But many activities such as security screenings after leaving the work floor have generated controversy.
"These activities are often the subject of dispute," Alfred said. "This [decision] will hopefully help to define the parameters of activities."
And depending on how clear the ruling is, it could lead to other litigation in the labor and employment sector. One example may be if an employee uses an electrical device before arriving at work; that could be compensable.
"It's possible the court's ruling could have an impact on those types of issues," Alfred said.
Businesses argue those activities that require compensation typically are "integral and indispensable" to the business.
Yet, it is possible if a security screening is a "principal activity" and provides value to the employer, employees may need to get compensated, news reports add.
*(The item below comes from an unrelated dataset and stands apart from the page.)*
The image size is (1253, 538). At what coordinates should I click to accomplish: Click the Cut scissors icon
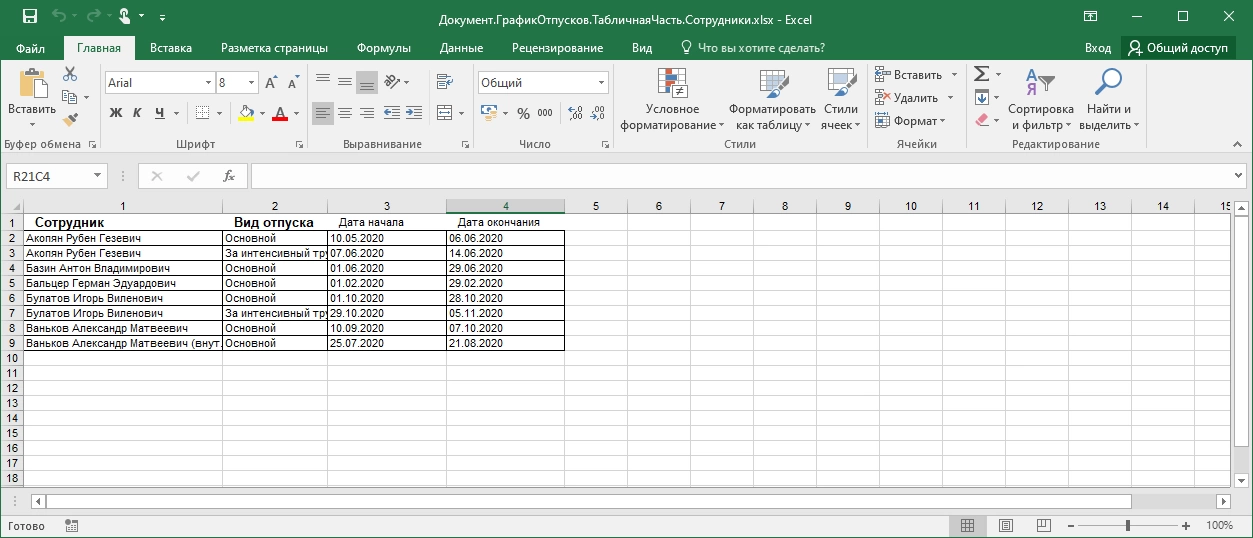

During oral arguments, Justice Anthony Kennedy asked, "Let's assume that it takes 25 minutes to check out and that it would be very easy for the employer to hire a few more checkers and make it five minutes. Just assume that that's the fact. Why isn't the long line ... caused by very few checkers for the benefit of the employer? It's for the benefit of the employer to hire fewer checkers."
The total cost of employee theft has been estimated at $16 billion, so the prevention of employee theft is important.
On the other hand, Catherine Ruckelshaus, general counsel and program director at the National Employment Law Project, called a 25-minute wait "excessive."
"It should be compensated," she added in an interview with InsideCounsel. "It's so much time."
But Edward Brill, a partner in the Proskauer's Labor & Employment Department, who attended the oral arguments, said, "The justices pressed attorneys on both sides with hypotheticals in trying to define when post-shift activities are compensable."
He noted how Justice Elena Kagan was "particularly active in questioning, including how the security checks at issue compared to a law clerk who is required to cut grapefruit for a judge's breakfast and to a cashier who has to spend time accounting for the money in her register at the end of the day."
On the other hand, Chief Justice John Roberts and Justice Antonin Scalia were "openly skeptical of the argument by plaintiffs' counsel that the security checks were a 'principal activity' for which the employees had to be paid, commenting that companies don't hire employees to go through security screening."
"Justice (Stephen) Breyer said that he would ordinarily expect to follow the view of the Department of Labor in defining when preliminary or postliminary activities are compensable in accordance with its regulations under the Portal to Portal Act. He pointedly asked counsel for (the) plaintiff, why he should not accept the position of the Department, as argued by Curtis Gannon, an assistant to the U.S. Solicitor General, that the security screening was not compensable as it was not integral and indispensable to the warehouse employees' principal activities," Brill said. "Paul Clement, arguing for Integrity Staffing, analogized the post-shift security screening to checking in and out of work, which is not compensable under the Department of Labor regulations. Mark Thierman, arguing for the employees, instead sought to compare the security screening to drug testing, which would be compensable."